> WHAT NEEDS TO BE DONE
Swap "map icon" for "map symbol" in the lines below and write them all out again with nothing else changed. Leave the pictures out.

== RECORDS SHOWN

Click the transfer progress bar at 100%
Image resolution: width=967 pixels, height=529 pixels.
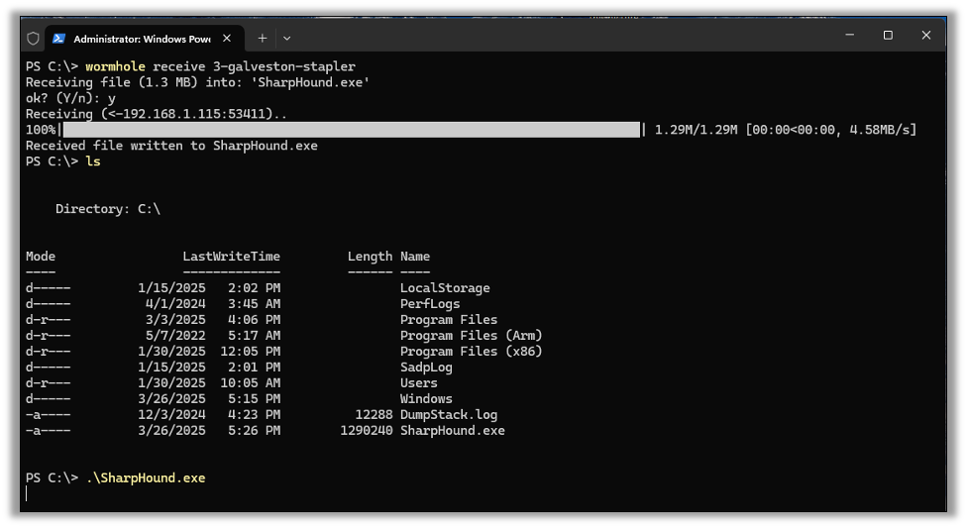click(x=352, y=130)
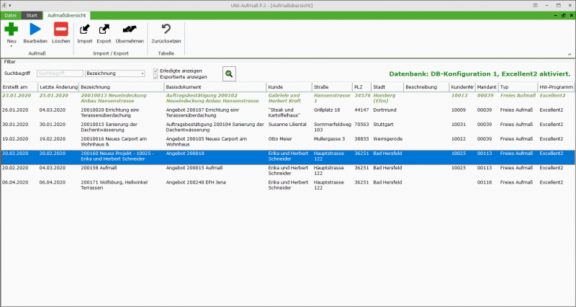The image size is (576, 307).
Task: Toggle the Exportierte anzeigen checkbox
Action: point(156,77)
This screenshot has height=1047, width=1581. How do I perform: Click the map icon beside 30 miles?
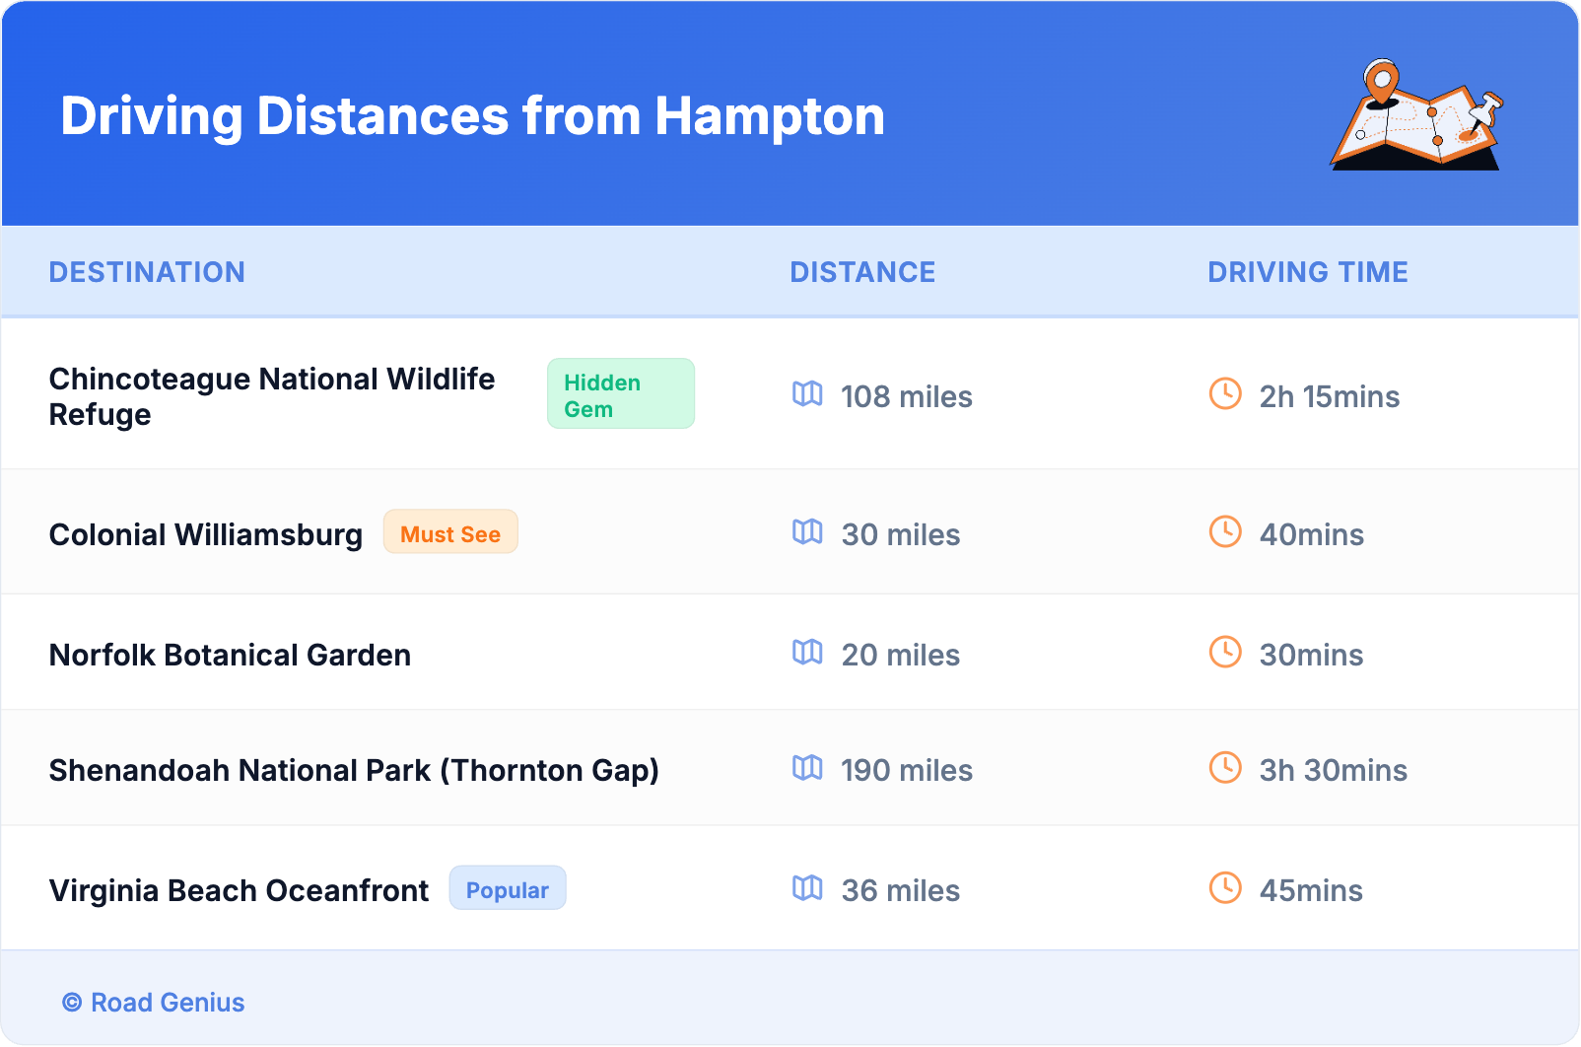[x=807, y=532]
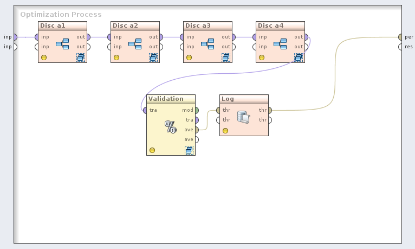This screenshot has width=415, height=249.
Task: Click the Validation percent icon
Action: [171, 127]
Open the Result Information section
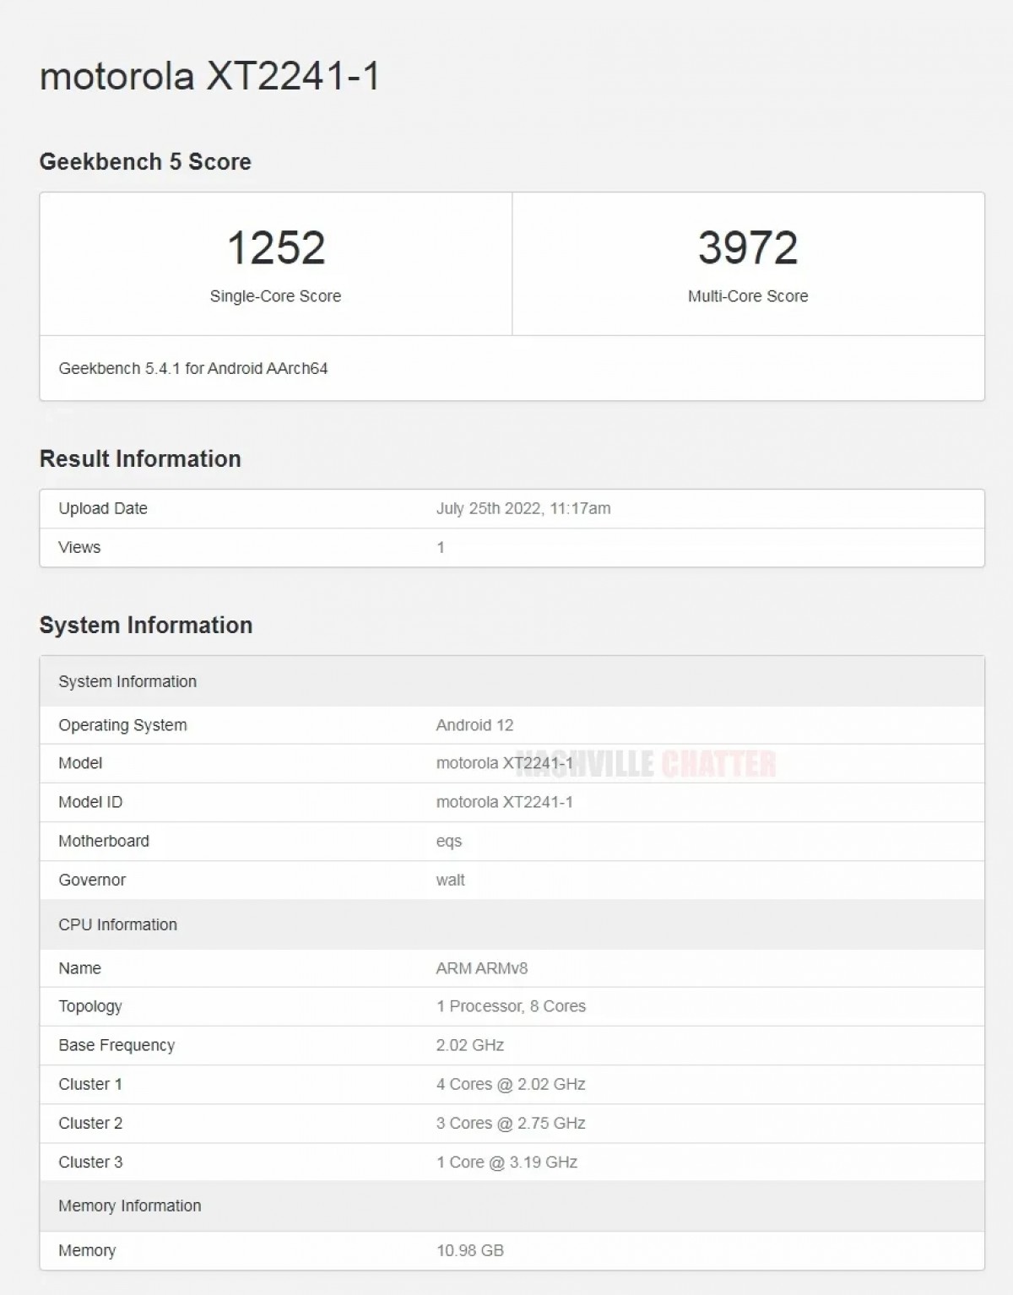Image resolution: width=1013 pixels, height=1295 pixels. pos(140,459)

====

> WRITTEN SOLUTION
Click the transfer progress bar at 100%
Image resolution: width=967 pixels, height=529 pixels.
click(x=352, y=130)
The image size is (576, 307).
Task: Toggle the Exportierte anzeigen checkbox
Action: point(156,77)
This screenshot has height=1047, width=1581. How do I perform: Click the map symbol beside 30 miles?
[x=807, y=532]
This screenshot has width=415, height=249.
Task: Click the Validation percent icon
Action: [171, 127]
Open the Result Information section
Image resolution: width=1013 pixels, height=1295 pixels. pos(140,459)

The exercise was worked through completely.